These data, which are based on a nationally representative survey, show that the pediatric use of stimulants has continued to grow at the same pace since the mid-1990s. This relatively slow growth is in sharp contrast to the rapid increase that occurred between the mid-1980s to the mid-1990s. However, the overall growth rate for children under age 19 mask important changes that have occurred within different age groups. In particular, stimulant use increased among 13–18 year olds in the period 2002–2008, with use rates converging with those of 6–12 year olds. In contrast, use has declined in preschoolers.
Children from racial and ethnic minority groups have increased the use of stimulants, which, however, remains lower than among non-Hispanic White children. In addition, while females tend to use more stimulants now than ten years ago, boys still retain a 3-fold higher utilization rate, which is consistent with the higher prevalence of ADHD in males (6
). Finally, significant differences by U.S. geographical location persist, with the West having significantly lower use.
If one compares these estimated rates of utilization of stimulant medication with the estimated prevalence of the ADHD diagnosis in the community (6
), it appears that most children diagnosed with ADHD are not treated with stimulants. This may not be unexpected when considering that about half of those diagnosed present only with mild symptoms (6
), and that other treatments, including both psychosocial and non-stimulant medications, are available. In the absence of biological markers for ADHD, the validity of community diagnoses is uncertain, and the MEPS database does not allow diagnostic validity to be examined, even though it represents an ecologically valid estimate of the prevalence of community diagnoses. In any case, the data show that stimulant use is higher in children with significant functional impairment, as indicated by the Columbia Impairment Scale ( and ), further supporting the notion that these medications tend to be prescribed for the more severe forms of the disorder.
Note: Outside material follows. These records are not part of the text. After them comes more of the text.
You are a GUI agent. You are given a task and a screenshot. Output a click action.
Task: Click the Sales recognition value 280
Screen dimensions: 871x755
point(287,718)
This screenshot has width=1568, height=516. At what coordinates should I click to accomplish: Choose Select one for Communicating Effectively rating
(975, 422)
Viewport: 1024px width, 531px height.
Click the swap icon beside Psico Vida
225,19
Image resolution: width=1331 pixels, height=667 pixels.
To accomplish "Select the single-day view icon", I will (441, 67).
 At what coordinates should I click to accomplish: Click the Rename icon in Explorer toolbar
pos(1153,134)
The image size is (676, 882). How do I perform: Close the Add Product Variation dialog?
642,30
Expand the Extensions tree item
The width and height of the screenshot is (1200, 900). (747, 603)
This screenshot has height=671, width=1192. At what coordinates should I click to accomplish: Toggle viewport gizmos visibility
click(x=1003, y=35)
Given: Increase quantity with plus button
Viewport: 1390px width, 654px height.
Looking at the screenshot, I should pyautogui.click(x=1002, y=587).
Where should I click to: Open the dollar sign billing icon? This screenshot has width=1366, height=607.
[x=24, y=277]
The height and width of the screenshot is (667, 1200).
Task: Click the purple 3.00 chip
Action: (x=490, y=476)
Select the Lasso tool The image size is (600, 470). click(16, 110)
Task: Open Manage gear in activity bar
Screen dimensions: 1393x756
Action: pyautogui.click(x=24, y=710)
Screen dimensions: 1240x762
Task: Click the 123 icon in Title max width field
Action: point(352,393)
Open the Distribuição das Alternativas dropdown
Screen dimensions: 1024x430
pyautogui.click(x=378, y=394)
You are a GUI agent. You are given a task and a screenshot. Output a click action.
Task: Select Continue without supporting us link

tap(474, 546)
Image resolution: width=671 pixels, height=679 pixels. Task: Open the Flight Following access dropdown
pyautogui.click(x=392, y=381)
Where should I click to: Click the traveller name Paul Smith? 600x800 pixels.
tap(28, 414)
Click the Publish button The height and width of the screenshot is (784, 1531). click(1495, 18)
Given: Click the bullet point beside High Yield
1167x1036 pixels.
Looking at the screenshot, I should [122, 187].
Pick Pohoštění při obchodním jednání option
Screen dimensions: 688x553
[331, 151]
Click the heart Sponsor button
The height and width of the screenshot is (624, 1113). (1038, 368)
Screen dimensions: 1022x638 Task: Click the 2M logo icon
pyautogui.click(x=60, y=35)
The significant increase in stimulant utilization among racial and ethnic minorities and low income families indicates an increased recognition of ADHD and acceptance of its pharmacological treatment also by the groups where disparities in mental health services have traditionally existed. But the persistence of differences in use among racial and ethnic groups also indicates that social and cultural factors continue to play a significant role in ADHD treatment utilization. Parents of Hispanic and African American children are less likely to report ADHD than parents of white children, and these differences were not accounted for by health or socioeconomic variables, such as birthweight, income, or insurance coverage (17
The continuous, steep increase in stimulant utilization among adolescents likely reflects the recent realization that ADHD tends to persist in puberty, causing significant functional impairment (18
). Data from the U.K. document a steep increase in ADHD medication prescribing for youth over the years 1999–2006, thus indicating that this phenomenon is not limited to the U.S. (20
). The increasing use in this age group does little to assuage the concerns raised about the potential for misuse and diversion of these medications (11
An age group in which use has remained extremely low, and has actually declined over the twelve-year period 1996–2008, is that of the preschoolers (). In early 2000, much concern was raised about use of stimulants by young children (21
). Subsequently, a controlled clinical trial showed that methylphenidate is effective in preschoolers with ADHD, but also causes more adverse effects than in school-age children (22
). These data indicate that, in clinical practice, stimulants are seldom used in children under age 6, and the trend has been towards even lower use.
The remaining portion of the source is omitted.